Interested in an energy-efficient auto? You're in luck. That's because nearly every major car company has a hybrid line, or has plans to introduce one soon.
But enter the showroom, and instead of seeing green, you may be seeing red. Many of the market's hybrids — cars which combine gasoline engines with battery-powered electric motors — forsake fuel-efficiency in the name of power and performance.
The average gas mileage of hybrid models available in the U.S. is 33 miles per gallon (combined city and highway). But Chevy's newest Silverado hybrid truck gets only 16 mpg. The newest Lexus LS 600h L hybrid sedan clocks in at 21 mpg, the 2007 Saturn Vue hybrid at 26 mpg.
This contradiction is not lost on consumers. The most recent 2006 J.D. Power and Associates Alternative Powertrain Study found that only 50% of new-vehicle shoppers are currently considering a hybrid — down from 57% the year before.

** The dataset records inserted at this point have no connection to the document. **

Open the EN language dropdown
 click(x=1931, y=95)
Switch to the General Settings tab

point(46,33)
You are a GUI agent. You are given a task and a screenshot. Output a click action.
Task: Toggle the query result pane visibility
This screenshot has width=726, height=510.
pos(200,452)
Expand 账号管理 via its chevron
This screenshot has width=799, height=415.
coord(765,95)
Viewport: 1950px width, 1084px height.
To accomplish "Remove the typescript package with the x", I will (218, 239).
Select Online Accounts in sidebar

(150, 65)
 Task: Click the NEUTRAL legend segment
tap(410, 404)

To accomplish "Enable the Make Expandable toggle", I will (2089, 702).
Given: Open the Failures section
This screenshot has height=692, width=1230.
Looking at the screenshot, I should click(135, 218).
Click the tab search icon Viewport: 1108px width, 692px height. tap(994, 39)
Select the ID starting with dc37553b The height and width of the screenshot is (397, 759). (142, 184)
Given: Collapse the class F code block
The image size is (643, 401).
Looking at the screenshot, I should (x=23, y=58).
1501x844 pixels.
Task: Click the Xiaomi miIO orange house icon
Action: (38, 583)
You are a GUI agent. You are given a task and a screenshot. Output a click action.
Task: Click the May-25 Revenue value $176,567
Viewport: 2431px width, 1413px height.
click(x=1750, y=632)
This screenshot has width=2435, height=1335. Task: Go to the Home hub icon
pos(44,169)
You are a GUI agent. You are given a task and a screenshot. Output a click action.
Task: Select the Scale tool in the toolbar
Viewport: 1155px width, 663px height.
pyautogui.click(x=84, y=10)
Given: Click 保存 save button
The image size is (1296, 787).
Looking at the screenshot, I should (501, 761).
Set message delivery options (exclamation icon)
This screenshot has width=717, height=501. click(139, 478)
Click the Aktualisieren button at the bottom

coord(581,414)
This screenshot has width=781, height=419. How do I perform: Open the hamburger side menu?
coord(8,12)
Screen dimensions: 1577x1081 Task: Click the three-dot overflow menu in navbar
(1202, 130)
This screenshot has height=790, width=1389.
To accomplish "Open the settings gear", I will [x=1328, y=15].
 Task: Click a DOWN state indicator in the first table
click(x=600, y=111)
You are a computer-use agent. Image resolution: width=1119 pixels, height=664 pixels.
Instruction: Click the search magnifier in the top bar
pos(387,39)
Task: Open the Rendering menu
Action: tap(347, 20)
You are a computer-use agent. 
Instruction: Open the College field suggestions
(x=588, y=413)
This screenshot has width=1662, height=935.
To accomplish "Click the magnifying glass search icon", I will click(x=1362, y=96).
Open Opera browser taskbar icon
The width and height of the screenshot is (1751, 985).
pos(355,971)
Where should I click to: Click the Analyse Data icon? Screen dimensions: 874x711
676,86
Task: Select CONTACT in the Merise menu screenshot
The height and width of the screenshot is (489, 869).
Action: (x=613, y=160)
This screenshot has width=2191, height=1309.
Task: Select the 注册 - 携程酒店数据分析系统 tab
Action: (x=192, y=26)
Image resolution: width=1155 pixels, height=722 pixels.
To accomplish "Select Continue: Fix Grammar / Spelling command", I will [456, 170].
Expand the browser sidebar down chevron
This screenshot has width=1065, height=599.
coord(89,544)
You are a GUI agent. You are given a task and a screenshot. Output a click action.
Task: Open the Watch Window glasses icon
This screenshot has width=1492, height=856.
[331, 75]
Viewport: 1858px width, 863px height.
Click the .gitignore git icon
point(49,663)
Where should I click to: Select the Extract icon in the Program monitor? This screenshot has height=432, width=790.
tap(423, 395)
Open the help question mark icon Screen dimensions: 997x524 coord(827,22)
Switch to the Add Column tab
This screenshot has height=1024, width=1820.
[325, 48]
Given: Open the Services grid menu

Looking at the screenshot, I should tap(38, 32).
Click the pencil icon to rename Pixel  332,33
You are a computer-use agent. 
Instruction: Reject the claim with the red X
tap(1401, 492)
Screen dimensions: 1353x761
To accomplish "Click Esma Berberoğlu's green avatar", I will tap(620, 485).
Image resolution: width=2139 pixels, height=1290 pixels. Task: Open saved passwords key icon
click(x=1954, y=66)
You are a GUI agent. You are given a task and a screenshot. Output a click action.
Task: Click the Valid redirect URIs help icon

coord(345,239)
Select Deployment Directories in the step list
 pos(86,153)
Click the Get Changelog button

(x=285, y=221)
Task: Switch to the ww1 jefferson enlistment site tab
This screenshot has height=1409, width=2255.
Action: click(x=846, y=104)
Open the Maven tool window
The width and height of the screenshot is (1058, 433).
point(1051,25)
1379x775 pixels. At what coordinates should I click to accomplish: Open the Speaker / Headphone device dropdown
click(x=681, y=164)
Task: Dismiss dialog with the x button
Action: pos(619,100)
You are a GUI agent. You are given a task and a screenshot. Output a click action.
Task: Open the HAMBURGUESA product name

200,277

"In the 2006 study, we found consumers often overestimated the fuel efficiency of hybrid-electric vehicles," said Mike Marshall, director of automotive emerging technologies at J.D. Power. "The decrease in consideration of hybrids in 2007 may be a result of their more realistic understanding of the actual fuel-economy capabilities."
In fact, the fuel economy of many new hybrids is almost indistinguishable from that of their conventionally powered counterparts. (The Department of Energy and the Environmental Protection Agency list info on hybrid vehicles at fueleconomy.gov, including numbers that have recently been updated to reflect actual gas mileage — not just numbers from ideal-condition driving, which are often used in marketing.)
Take the GMC Sierra Classic 15 Hybrid. Its V8 engine and hefty 5,000-lb. weight keeps its gas mileage to 16 mpg — only one mile per gallon more than GMC's non-hybrid version.
Few would consider a truck that guzzles that much gas a friend of the environment--or the wallet. The Department of Energy estimates that Toyota Prius owners will spend an average of $900 on gas per year. The Classic 15 hybrid is expected to swallow over $2,600 in gas per year.
That's cash consumers don't want to spend. The J.D. Power study found that buyers expected hybrids to gain 18.5 mpg over similar non-hybrid vehicles.
Honda, a company that forged the hybrid car market in the U.S. with the 1999 Insight, understands this. Due to poor sales, the Japanese company is discontinuing its Accord Hybrid, which is considered a "mild hybrid." Such cars have oversized starter motors that allow gas to be saved when coasting and while stopped, but have no hybrid drivetrains, meaning there is no electric motor to drive the vehicle. Mild hybrids also rarely have regenerative braking — a system that converts kinetic energy from the brakes into electrical energy to help power the vehicle.
Despite outperforming the conventional Accord, the hybrid's poor fuel economy (27 mpg) hasn't made the $31,090 price tag worth it to consumers. Instead, Honda will focus its energy on the smaller Civic, which costs $10,000 less and has 19 mpg better fuel economy than the most powerful conventional Civic.
Many U.S. carmakers, however, aren't following suit.